CONVERSANDO con un conocido el otro día, coincidíamos en que si, en general, ninguno de los dos simpatizábamos con los nacionalistas, menos aún lo hacíamos con los nacionalistas sin nación. Y confío en que el lector acoja con buen humor el juego de palabras. Es una forma amable de reaccionar frente a estos nuevos chovinistas sin causa que tan pronto creen hallar una identidad propia, buscada con lupa, en el singular modo en que se pronuncian los diminutivos en su comarca, pongamos por caso, como en el peculiar sabor de las bellotas de su pueblo.
Porque, para concretar, lo más parecido a un extremeño honrado, trabajador, solidario con sus semejantes, buena persona, en resumen, no tiene por que ser otro extremeño. Puede ser un neozelandés, por poner el ejemplo más remoto que se me ocurre. Por eso, ciertas expresiones que se utilizan con rimbombancia, con motivo de este o aquel aniversario, como la de "el orgullo de ser extremeños" o lindezas semejantes, me parecen artificialmente introducidas entre nosotros por quienes, viviendo de espaldas a los auténticos deseos de la gente común y normal, inoculan en ella por mero oportunismo actitudes de insolidaridad y egoísmo, potencialmente peligrosas.

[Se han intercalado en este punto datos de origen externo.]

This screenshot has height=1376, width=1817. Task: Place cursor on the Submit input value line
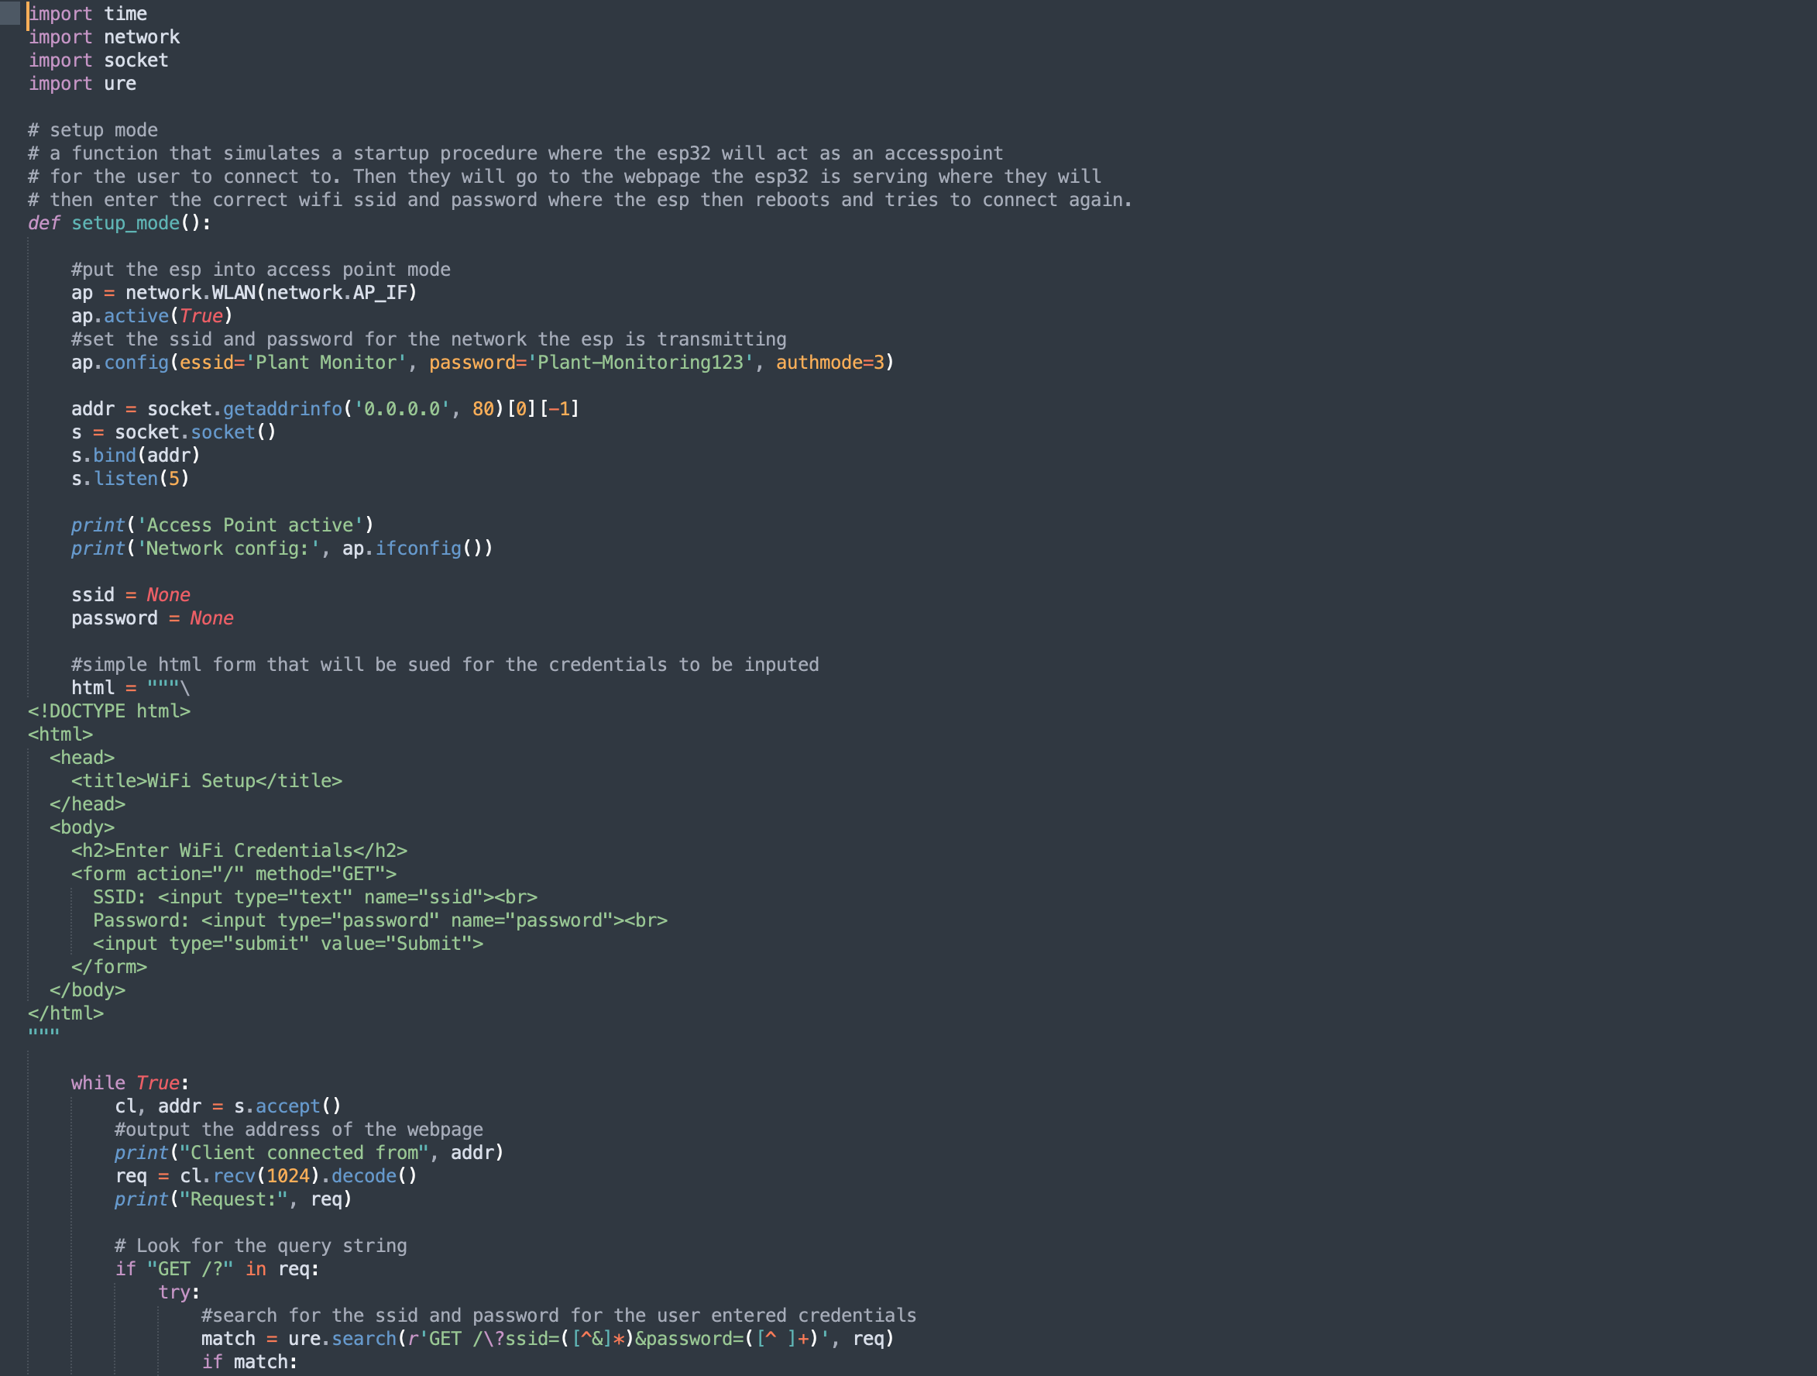pyautogui.click(x=288, y=943)
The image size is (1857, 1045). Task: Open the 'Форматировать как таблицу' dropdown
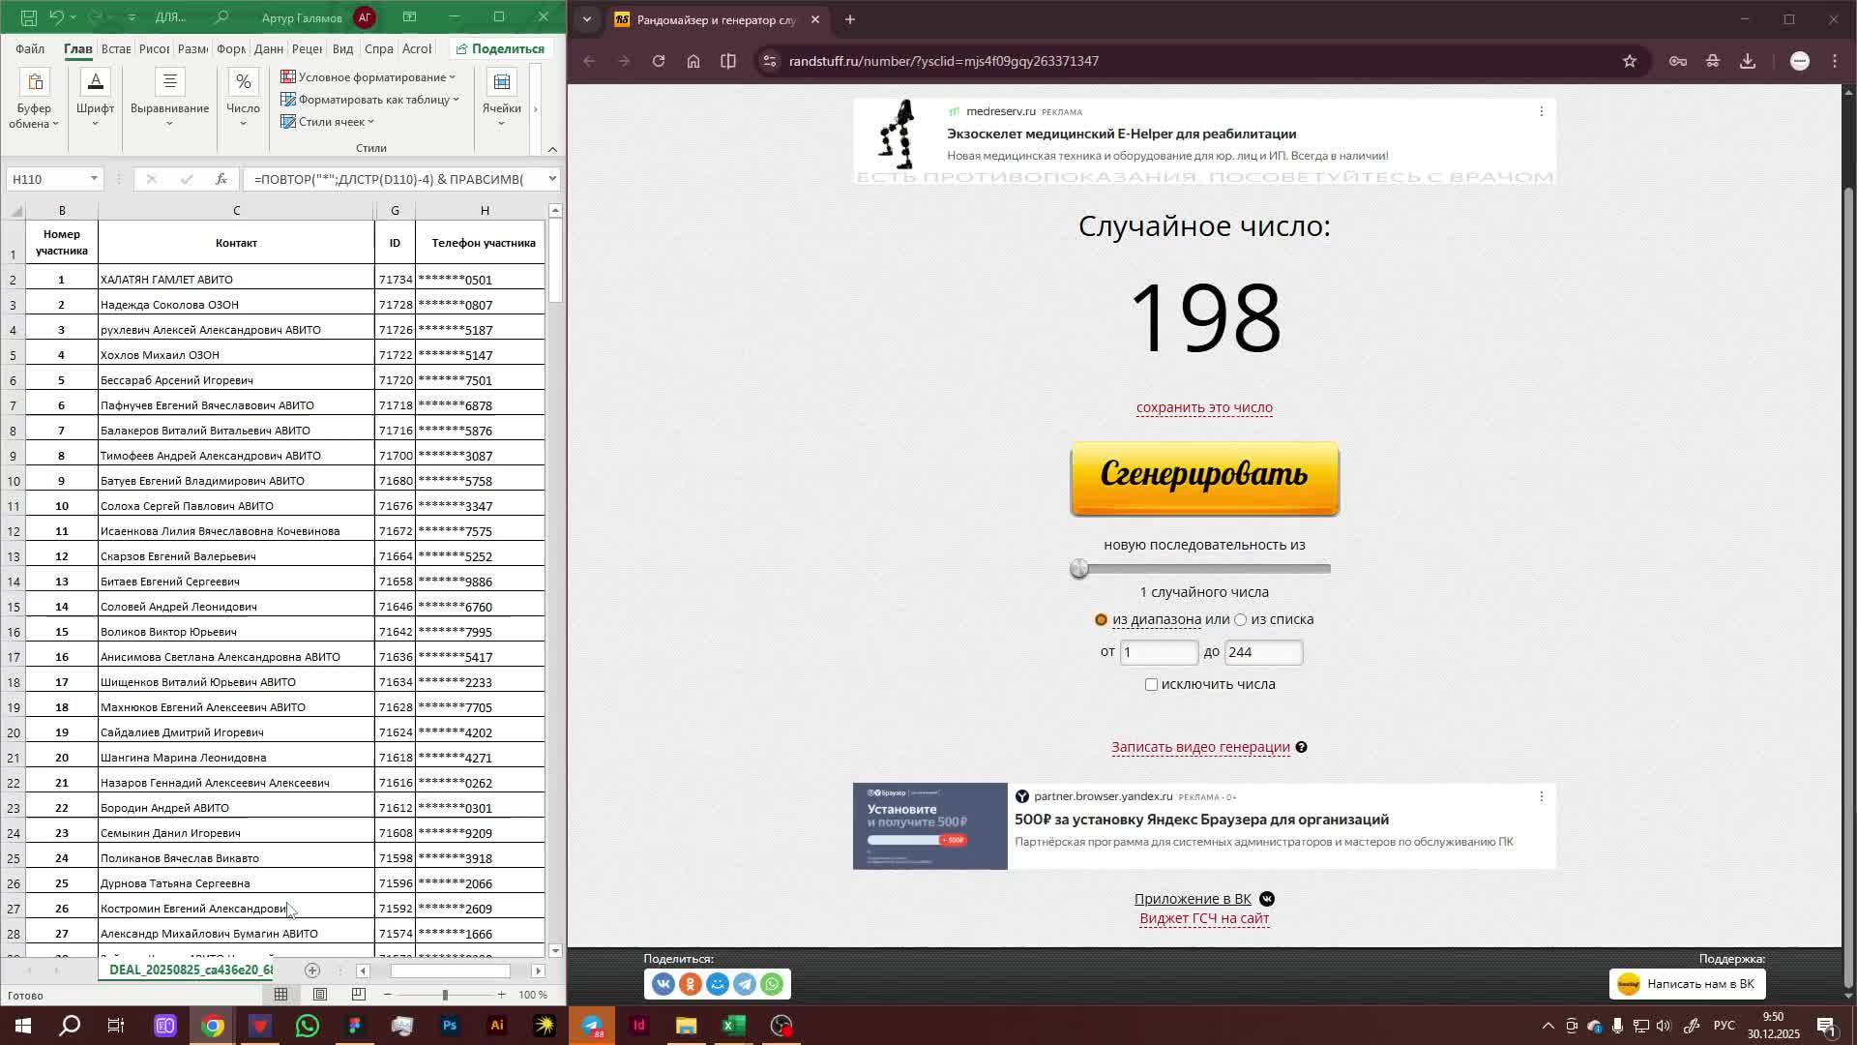(x=370, y=100)
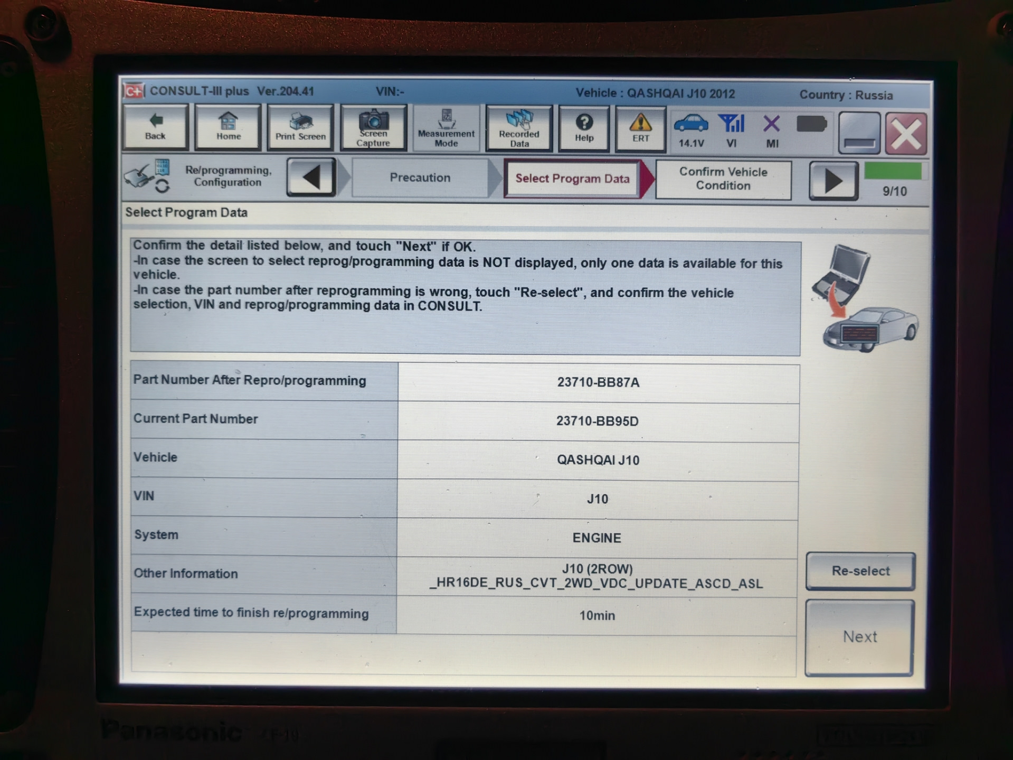Image resolution: width=1013 pixels, height=760 pixels.
Task: Advance using the right step arrow
Action: [x=833, y=180]
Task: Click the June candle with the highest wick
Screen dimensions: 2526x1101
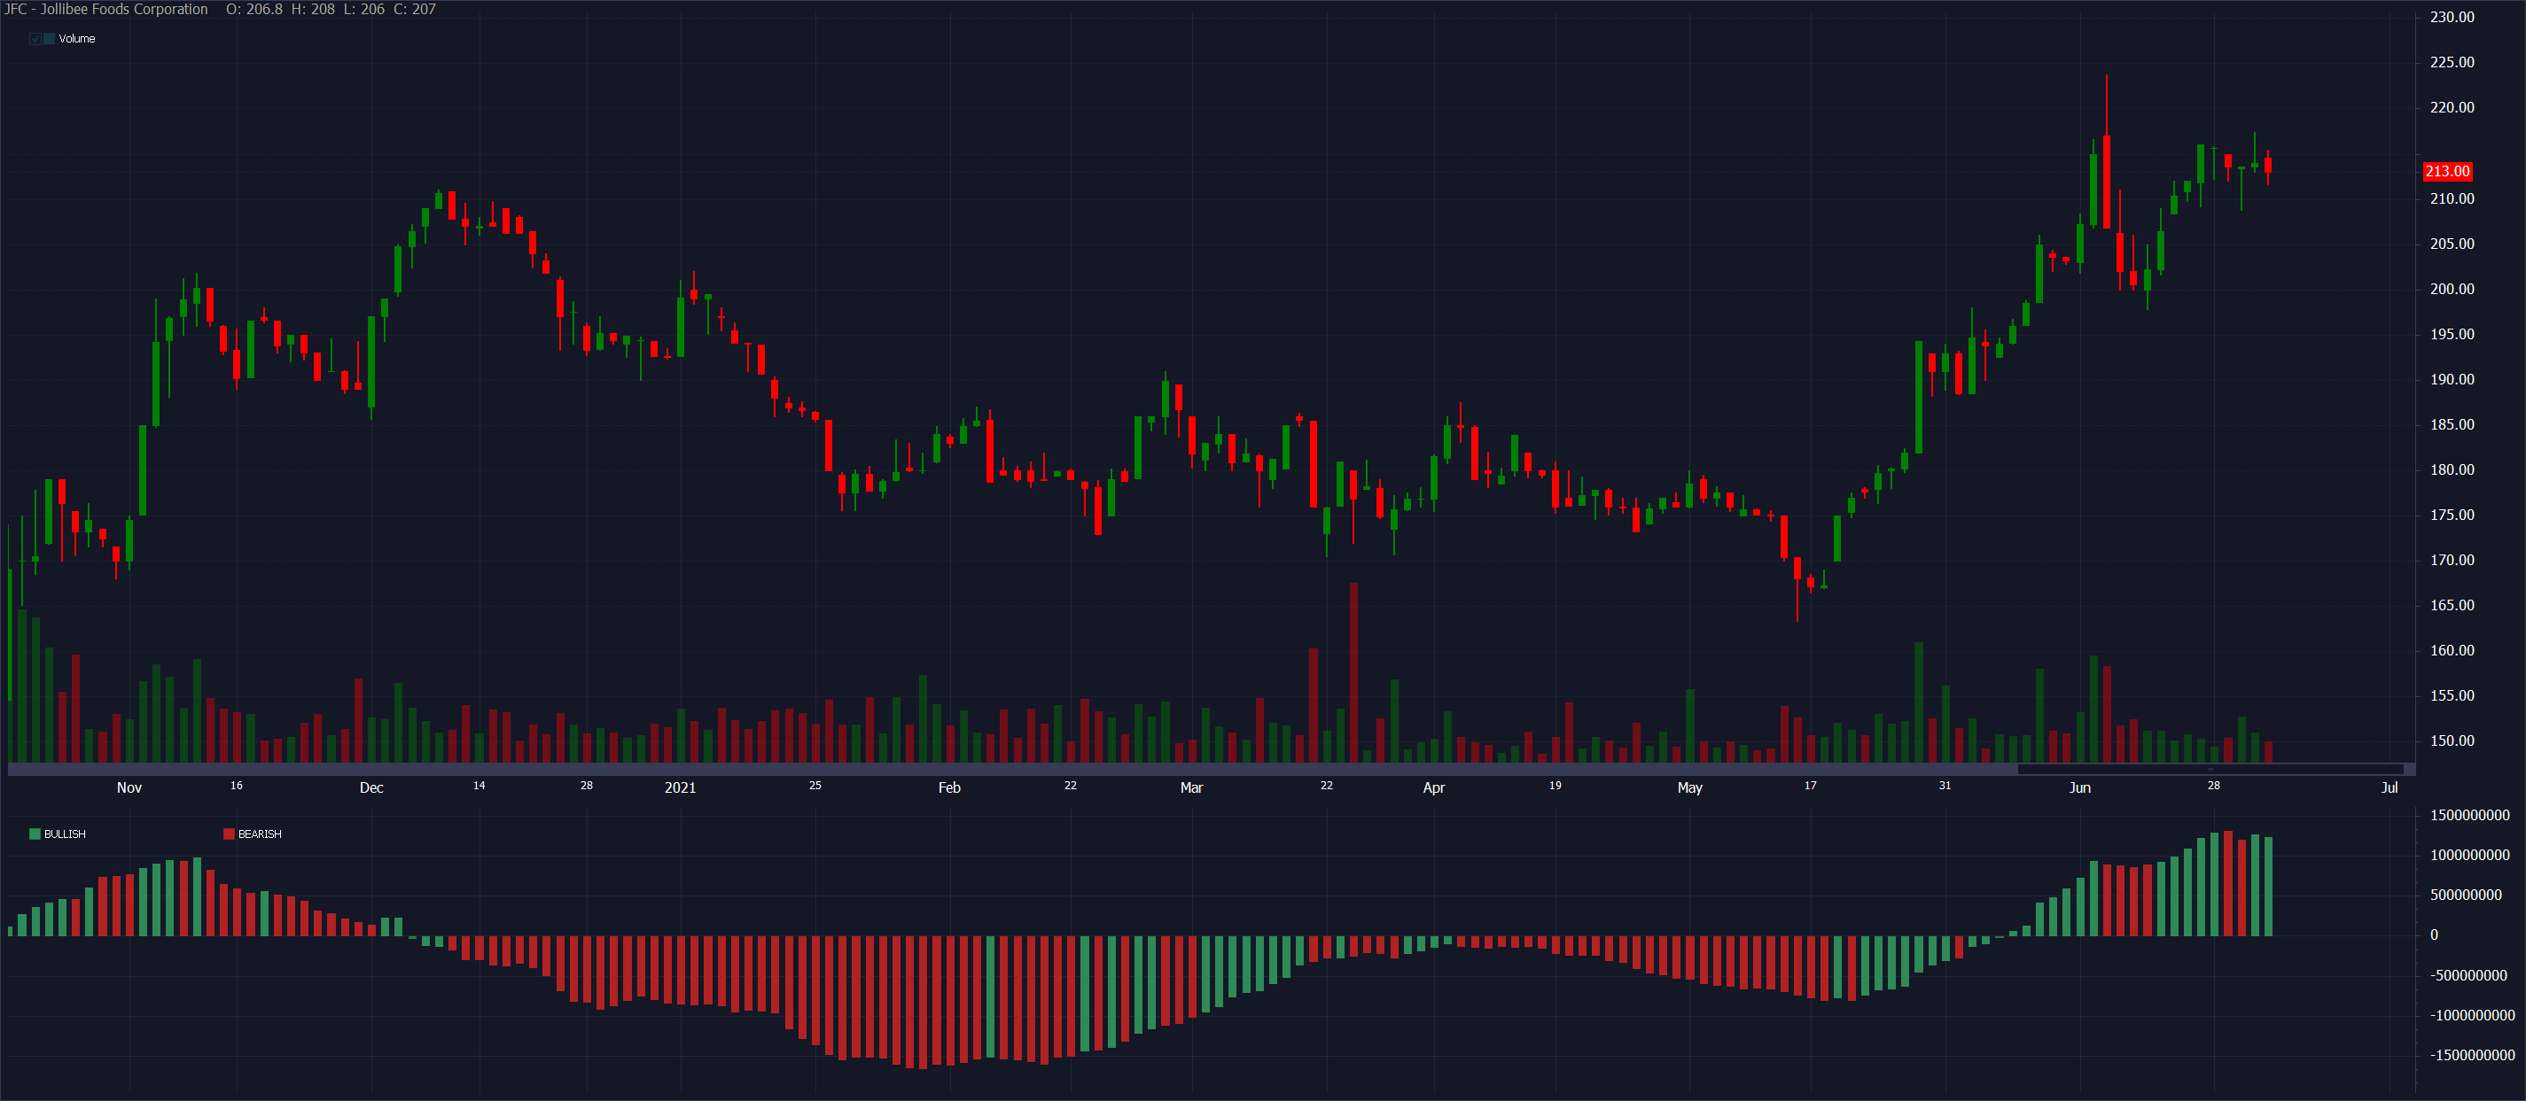Action: [x=2106, y=181]
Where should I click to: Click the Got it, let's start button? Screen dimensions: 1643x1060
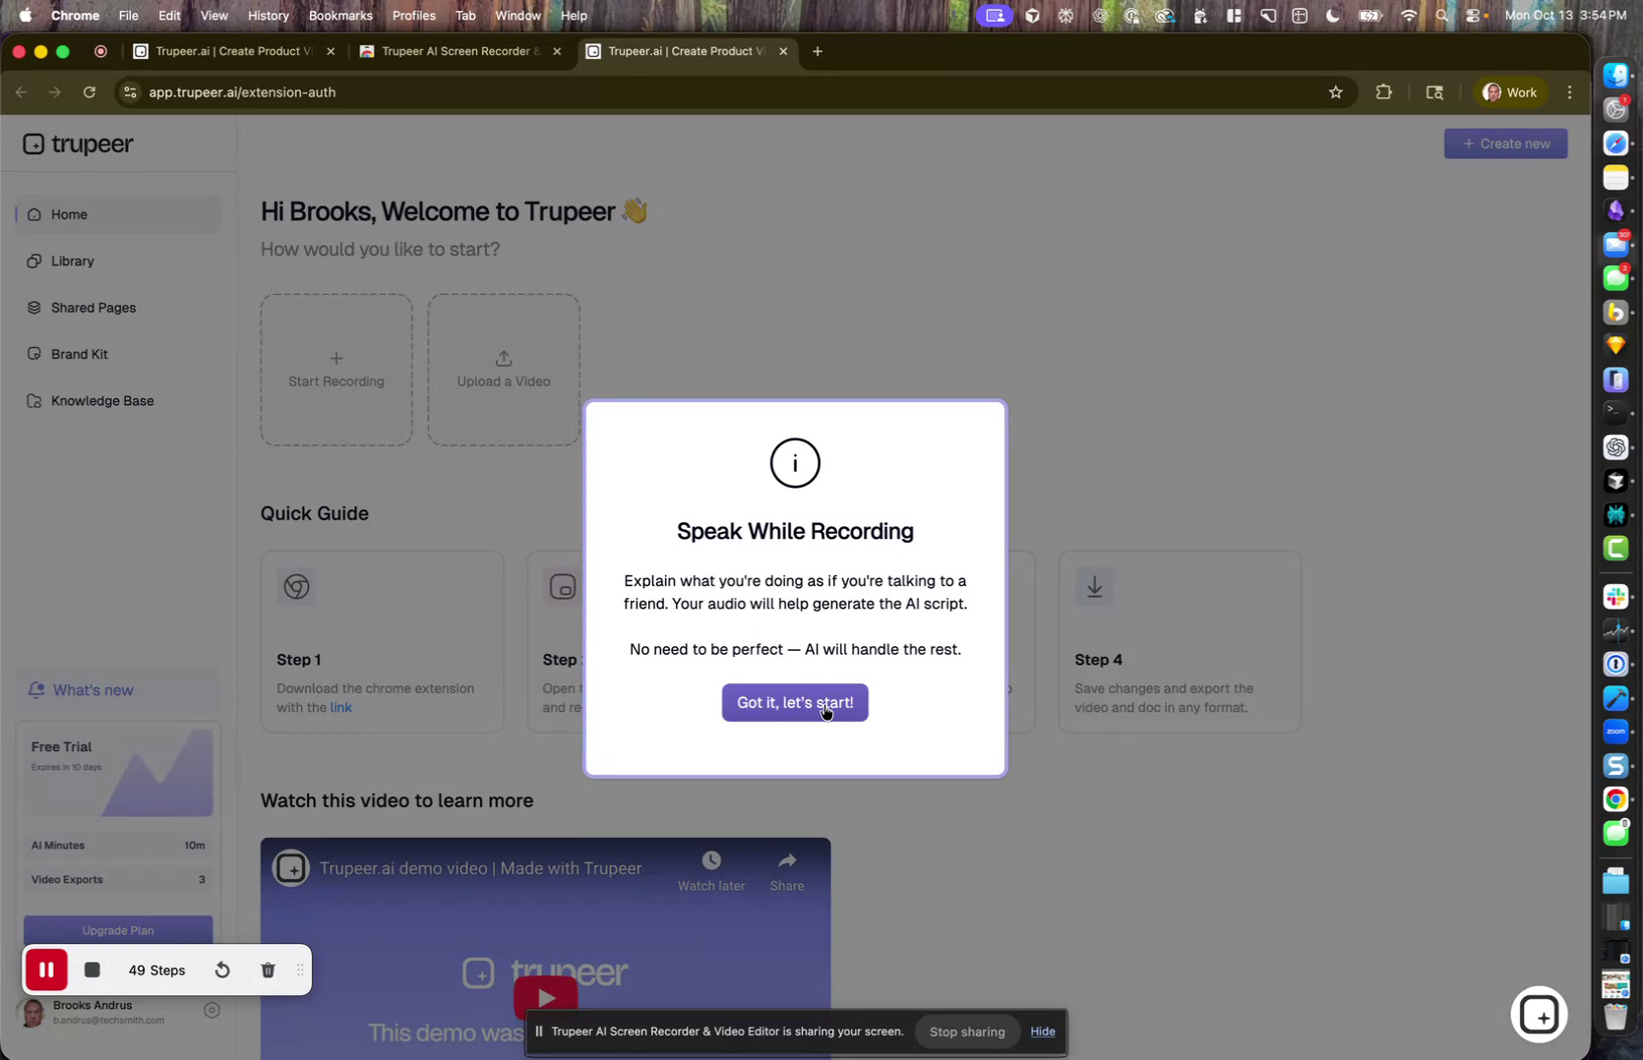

No soy aficionado al fútbol, lo siento, pero reconozco que el otro día me detuve por unos instantes en las páginas dedicadas en este periódico a hablar de ese espectáculo. El mismo que provoca oleadas de nacionalismo –”ha ganado España”, se dice y la gente se queda tan contenta–, que hace que luzcan banderas descomunales en los balcones o que turbas encolerizadas que antes han vociferado ante un supuesto asesino se desgañiten en los estadios. Y en esas páginas leí que en un reciente partido entre el Real Madrid y el Liverpool había más jugadores españoles en el equipo inglés que en el supuestamente español. No sé cómo los patrioteros resolverán la contradicción que les supondrá corear “¡España, España!”, sabiendo que la única patria de mayoría de los destinatarios de su cántico es el dinero.